Italy has faced waves of refugees longer than any other country in Europe. And it has developed ways to deal with them in the nearly 20 years it has had to handle the crisis, practically alone in Europe, no doubt making mistakes, but also achieving some notable successes.
At this point, one could speak of the Italian Model to Address the Refugee Question (IMARQ), a model other countries in Europe would do well to follow. And even the United States and Canada, countries with a long tradition and experience in handling migrants, could also learn something.
Recently Fortune included the mayor of a small town in Southern Italy among its 50 most influential leaders. His name: Domenico Lucano, he is the mayor of Riace.
In the Photo: Screenshot of the Top 50, World’s Greatest Leaders. Credit: Fortune magazine
In assigning him the 40th rank, well behind the Pope and Angela Merkel but ahead of Melinda Gates, Fortune magazine shone a light on the way Italians deal with the refugee crisis and had this to say:
“He offered them Riace’s abandoned apartments along with job training […] Though his pro-refugee stance has pitted him against the mafia and the state, Lucano’s model is being studied and adopted as Europe’s refugee crisis crests.”
He started helping out refugees in 1998 when he saw the first boatload of Kurd migrants land on the Calabrian coast – some 300 desperate refugees. And he had a brilliant idea: why not host them in the old town’s abandoned apartments? At that point, there were only some 400 people left of the original 4,000 that inhabited Riace forty years ago. The town had been steadily losing its inhabitants – even though it suddenly hit world news in 1972 with the discovery in the near-by sea of ancient statues of Greek warriors, the so called “Riace bronzes,” sparking hope for revived tourism. But the statues were carried off to the provincial capital, leaving Riace to fend for itself.
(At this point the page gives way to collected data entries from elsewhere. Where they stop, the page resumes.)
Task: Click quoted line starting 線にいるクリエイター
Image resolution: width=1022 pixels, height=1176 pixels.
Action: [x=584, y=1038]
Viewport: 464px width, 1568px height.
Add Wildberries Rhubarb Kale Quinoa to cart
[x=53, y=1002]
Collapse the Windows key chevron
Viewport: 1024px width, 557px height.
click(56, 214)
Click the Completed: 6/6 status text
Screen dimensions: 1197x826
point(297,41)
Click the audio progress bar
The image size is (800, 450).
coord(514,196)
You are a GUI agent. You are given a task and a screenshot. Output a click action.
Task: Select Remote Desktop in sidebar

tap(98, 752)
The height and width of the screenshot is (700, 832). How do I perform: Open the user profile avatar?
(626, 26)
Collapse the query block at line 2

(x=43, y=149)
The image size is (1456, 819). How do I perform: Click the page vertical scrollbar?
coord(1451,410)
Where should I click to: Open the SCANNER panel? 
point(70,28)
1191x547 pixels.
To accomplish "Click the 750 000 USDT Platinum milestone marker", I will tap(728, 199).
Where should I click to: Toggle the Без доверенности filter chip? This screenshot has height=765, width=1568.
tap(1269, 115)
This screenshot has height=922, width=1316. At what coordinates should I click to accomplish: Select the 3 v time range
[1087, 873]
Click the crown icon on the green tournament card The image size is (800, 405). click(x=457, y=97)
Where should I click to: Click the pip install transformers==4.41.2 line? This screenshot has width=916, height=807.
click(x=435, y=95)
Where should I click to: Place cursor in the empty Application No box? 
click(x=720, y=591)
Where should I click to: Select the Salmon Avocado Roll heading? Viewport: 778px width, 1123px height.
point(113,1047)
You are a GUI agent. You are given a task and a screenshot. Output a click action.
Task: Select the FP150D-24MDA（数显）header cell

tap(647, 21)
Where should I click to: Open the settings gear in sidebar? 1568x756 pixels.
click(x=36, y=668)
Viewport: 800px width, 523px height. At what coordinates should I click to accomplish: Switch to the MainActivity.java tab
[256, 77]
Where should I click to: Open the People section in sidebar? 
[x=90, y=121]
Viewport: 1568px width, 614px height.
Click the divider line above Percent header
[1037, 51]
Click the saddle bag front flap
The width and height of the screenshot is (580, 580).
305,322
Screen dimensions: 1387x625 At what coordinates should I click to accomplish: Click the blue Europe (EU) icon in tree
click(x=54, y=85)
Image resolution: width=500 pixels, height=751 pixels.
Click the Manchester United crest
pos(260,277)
All told, over the years, Riace has hosted a total of 6,000 refugees and immigrants.
The Roots of Riace’s Success
Thanks to Mayor Lucano’s inspired plan hatched with the help of the local priest, the migrants unexpectedly proved to be an economic opportunity. At first, 55 Kurds readily moved into 20 abandoned houses restored by “Città Futura” (the City of the Future), an association founded by Lucano in 1998 with the express purpose of sheltering refugees and helping them to find jobs – by 2001 Riace had joined the “national program of refugee reception” the government was putting in place.
Soon the refugees happily made their home of the apartments provided in the old town that sat on a hill, three miles from the sea (and from Riace Marina where most of the remaining local residents had found work, tending to a few tourists in summer).
Ateliers were created to teach the refugees artisanal techniques, including ancient ones like olive oil obtained from stone-pressing the fruit, sourdough bread, marmalade making, hand-made lace, wooden dolls in traditional costumes and weaving from little-used plants like linen and broom shrubs, and even pottery techniques brought by an Iranian migrant. Work was found and many stayed. A local currency – a “social bonus” similar to food stamps – was created to help immigrants meet their immediate needs like food and clothes, while shopkeepers shouldered the debt, waiting up to two months to be reimbursed by the state. All told, over the years, Riace has hosted a total of 6,000 refugees and immigrants.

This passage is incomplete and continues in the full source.